- **SET TASK**:
List each line below that contains the word "link", treating uppercase and lowercase as different.

····················

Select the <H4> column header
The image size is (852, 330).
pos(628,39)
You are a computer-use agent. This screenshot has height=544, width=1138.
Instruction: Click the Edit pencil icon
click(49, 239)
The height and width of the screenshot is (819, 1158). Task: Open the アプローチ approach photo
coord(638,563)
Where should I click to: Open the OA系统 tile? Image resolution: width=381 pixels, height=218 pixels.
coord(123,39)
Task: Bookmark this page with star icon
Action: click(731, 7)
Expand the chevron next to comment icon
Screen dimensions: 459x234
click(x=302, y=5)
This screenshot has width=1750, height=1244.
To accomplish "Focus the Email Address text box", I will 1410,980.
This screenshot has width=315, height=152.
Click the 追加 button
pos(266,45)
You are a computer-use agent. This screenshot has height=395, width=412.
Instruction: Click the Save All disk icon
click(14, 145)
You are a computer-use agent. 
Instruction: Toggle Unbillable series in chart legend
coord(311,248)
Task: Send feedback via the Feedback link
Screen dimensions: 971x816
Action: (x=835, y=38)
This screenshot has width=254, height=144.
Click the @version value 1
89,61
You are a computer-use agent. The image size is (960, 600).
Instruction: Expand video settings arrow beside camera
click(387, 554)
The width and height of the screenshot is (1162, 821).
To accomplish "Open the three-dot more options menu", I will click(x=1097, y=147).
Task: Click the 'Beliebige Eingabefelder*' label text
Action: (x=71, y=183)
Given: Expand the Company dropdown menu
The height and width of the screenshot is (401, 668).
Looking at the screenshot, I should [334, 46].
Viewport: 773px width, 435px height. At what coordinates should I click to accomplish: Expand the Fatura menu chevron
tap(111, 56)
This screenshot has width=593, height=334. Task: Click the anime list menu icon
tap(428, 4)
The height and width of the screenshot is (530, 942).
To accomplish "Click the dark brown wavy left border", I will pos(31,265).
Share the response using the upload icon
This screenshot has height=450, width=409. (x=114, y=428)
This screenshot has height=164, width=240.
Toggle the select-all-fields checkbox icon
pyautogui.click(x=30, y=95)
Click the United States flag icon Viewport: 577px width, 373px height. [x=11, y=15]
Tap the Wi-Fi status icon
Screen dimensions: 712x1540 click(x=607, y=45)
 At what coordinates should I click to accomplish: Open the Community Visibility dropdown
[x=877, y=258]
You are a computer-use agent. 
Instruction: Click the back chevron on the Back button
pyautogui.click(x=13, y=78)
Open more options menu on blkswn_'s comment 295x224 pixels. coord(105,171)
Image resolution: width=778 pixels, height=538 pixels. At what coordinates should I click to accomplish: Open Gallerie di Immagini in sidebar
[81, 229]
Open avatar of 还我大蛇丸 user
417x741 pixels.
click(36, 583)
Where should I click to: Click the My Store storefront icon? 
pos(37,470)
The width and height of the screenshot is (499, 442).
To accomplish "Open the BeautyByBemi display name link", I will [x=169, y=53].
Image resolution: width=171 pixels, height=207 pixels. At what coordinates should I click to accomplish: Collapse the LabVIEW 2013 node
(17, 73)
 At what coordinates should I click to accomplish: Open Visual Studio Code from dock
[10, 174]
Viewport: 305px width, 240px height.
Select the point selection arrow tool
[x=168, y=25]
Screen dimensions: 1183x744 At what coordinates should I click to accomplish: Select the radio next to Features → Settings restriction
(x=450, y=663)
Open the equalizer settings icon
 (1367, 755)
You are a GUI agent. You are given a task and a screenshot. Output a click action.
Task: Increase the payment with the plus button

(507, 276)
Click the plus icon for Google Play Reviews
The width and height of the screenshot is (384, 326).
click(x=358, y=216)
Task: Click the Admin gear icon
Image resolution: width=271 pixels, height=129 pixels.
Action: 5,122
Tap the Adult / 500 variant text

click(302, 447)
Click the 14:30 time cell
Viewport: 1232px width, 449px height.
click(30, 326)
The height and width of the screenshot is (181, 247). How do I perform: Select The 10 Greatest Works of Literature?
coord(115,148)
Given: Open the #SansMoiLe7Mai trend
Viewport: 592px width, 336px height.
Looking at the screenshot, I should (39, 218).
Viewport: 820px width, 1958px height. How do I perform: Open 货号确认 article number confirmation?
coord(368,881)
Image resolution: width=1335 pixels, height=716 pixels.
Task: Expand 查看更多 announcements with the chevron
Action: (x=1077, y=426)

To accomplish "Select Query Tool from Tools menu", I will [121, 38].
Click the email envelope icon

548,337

····················

- **FULL SOLUTION**:
Task: Send feedback via the Feedback link
To accomplish "Open the BeautyByBemi display name link", I will [x=169, y=53].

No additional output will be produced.